Der Richterbund Mecklenburg-Vorpommern begrüßt den Schritt der Ministerin für Justiz, Gleichstellung und Verbraucherschutz, Jacqueline Bernhardt, politische Einflussnahmen auf die Arbeit der Staatsanwaltschaften künftig auszuschließen. Der jüngst veröffentlichte Erlass gilt als Beitrag zur Stärkung der Unabhängigkeit der Justiz.
Positiv bewertet der Richterbund die im Erlass verankerte Dokumentationspflicht, nach der dienstliche Anweisungen an die Staatsanwaltschaft künftig schriftlich festgehalten werden müssen.

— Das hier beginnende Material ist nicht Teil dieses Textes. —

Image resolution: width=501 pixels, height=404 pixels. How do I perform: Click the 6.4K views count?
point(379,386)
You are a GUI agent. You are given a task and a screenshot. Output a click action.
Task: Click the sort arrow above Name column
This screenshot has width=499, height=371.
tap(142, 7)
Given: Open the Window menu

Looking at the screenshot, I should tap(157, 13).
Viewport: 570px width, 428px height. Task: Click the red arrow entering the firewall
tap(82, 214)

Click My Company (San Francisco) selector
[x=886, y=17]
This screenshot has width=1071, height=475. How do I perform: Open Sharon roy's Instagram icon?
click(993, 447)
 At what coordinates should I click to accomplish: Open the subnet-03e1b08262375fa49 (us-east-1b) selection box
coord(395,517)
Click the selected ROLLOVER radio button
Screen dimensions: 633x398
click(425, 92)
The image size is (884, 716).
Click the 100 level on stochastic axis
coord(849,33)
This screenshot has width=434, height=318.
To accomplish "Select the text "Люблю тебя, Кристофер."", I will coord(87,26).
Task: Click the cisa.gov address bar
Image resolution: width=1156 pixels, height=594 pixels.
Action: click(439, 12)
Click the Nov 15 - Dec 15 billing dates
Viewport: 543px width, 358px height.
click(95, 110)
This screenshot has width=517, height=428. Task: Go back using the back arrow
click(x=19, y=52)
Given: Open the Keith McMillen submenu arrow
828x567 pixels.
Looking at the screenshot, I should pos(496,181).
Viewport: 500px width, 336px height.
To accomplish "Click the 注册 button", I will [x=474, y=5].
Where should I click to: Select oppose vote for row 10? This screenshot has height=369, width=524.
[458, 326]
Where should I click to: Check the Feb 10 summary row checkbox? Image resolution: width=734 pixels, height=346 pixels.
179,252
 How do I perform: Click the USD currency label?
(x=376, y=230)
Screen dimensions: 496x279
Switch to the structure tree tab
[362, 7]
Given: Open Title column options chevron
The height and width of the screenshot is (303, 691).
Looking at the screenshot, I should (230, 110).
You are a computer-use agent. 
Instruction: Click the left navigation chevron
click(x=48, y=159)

Der Vorsitzende des Richterbundes Mecklenburg-Vorpommern erklärt dazu:
„Wir begrüßen den Vorstoß. Er trägt dazu bei, politischen Einfluss zu unterbinden bzw. präventiv zu verhindern. Wir hätten uns jedoch gewünscht, dass es eine bundesweit einheitliche Regelung in Form der Abschaffung des Weisungsrechts gibt.“
Mit dem Erlass setzt Mecklenburg-Vorpommern ein Zeichen für die Stärkung rechtsstaatlicher Strukturen und für das Vertrauen der Bürgerinnen und Bürger in eine unabhängige Justiz.